**TEKS YANG DITAMPILKAN**
________________________________________
Di haluan KLM Lady Denok, Michael, juru mesin, menggenggam handy talkie (HT). Matanya berusaha fokus ke bawah lambung kapal, menembus laut yang berubah jadi hitam oleh malam. Tubuh si Lady bergetar, diikuti pecah laut di ujung haluan.
“Yak… si Bongkok (panggilan mesra para ABK untuk jangkar) sudah mulai terlihat, ganti,” katanya seiring pinisi yang mulai beringsut meninggalkan Teluk Lalong dan hamparan cahaya kota Luwuk, Kabupaten Banggai, Provinsi Sulawesi Tengah. Jam menunjukkan angka 23.45 WITA. Berarti lebih cepat 15 menit dari waktu yang direncanakan. Dimulailah perjalanan 5 hari memburu gerhana matahari.
“Lady Denok ini kapal wisata yang keseluruhannya milik orang Indonesia. Biasanya pinisi wisata milik asing atau kerjasama dengan asing,” kata I Gede Sumendra, Cruise Director KLM Lady Denok. Malam itu, kami menuju kesunyian Pulau Peling, kira-kira 4 jam perjalanan dengan kecepatan 4 knot.
________________________________________
**BAGIAN DATA**
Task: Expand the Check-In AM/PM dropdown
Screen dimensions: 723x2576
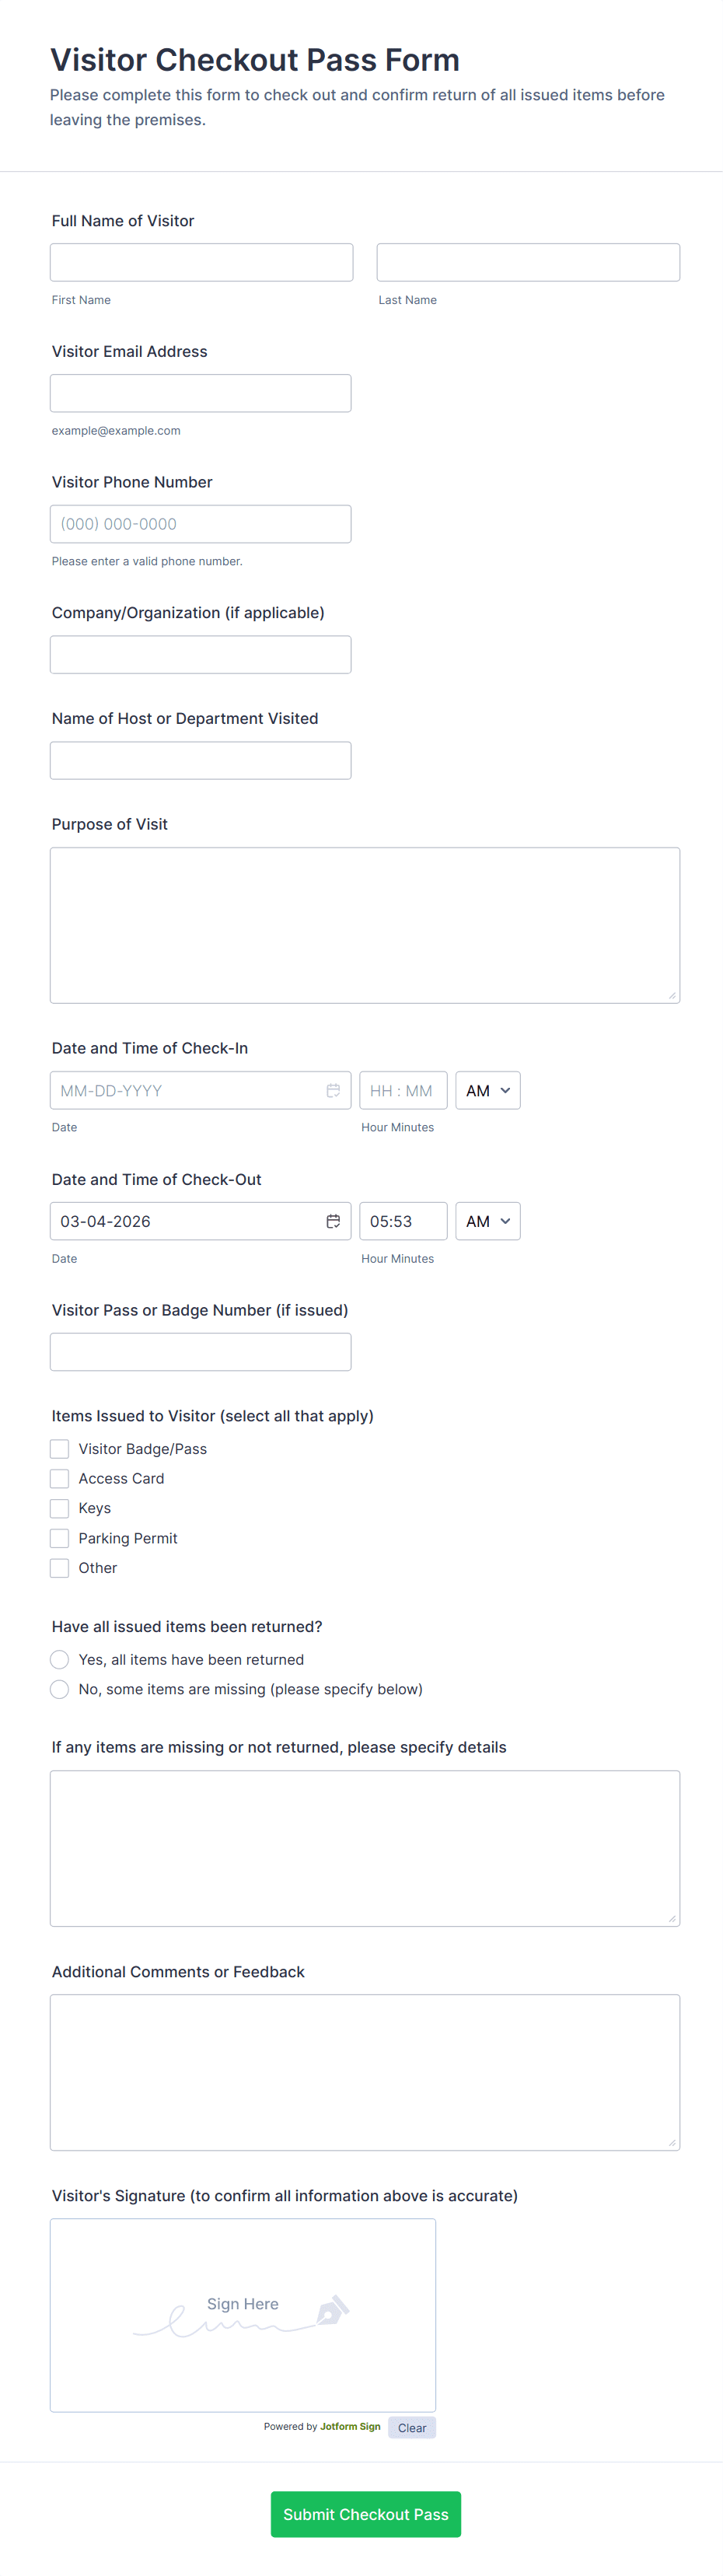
________________________________________
**TUGAS YANG DIKERJAKAN**
a) Tulis ulang kata demi kata bagian dari teks tentang KLM Lady Denok, mulai dari "Di haluan KLM" dan terus sampai "memburu gerhana matahari.".
b) Jawab pertanyaan berikut berdasarkan teks tentang KLM Lady Denok.
(i) Pukul berapa pinisi mulai meninggalkan Teluk Lalong?
(ii) Siapa yang menjabat Cruise Director KLM Lady Denok?
(iii) Dengan kecepatan berapa kapal menuju Pulau Peling?
c) Sebutkan semua angka yang muncul dalam teks tentang KLM Lady Denok, masing-masing beserta satuannya.

**HASIL JAWABAN**
a)
Di haluan KLM Lady Denok, Michael, juru mesin, menggenggam handy talkie (HT). Matanya berusaha fokus ke bawah lambung kapal, menembus laut yang berubah jadi hitam oleh malam. Tubuh si Lady bergetar, diikuti pecah laut di ujung haluan.
“Yak… si Bongkok (panggilan mesra para ABK untuk jangkar) sudah mulai terlihat, ganti,” katanya seiring pinisi yang mulai beringsut meninggalkan Teluk Lalong dan hamparan cahaya kota Luwuk, Kabupaten Banggai, Provinsi Sulawesi Tengah. Jam menunjukkan angka 23.45 WITA. Berarti lebih cepat 15 menit dari waktu yang direncanakan. Dimulailah perjalanan 5 hari memburu gerhana matahari.

b)
(i) Pukul 23.45 WITA.
(ii) I Gede Sumendra.
(iii) 4 knot.

c) 23.45 WITA, 15 menit, 5 hari, 4 jam, 4 knot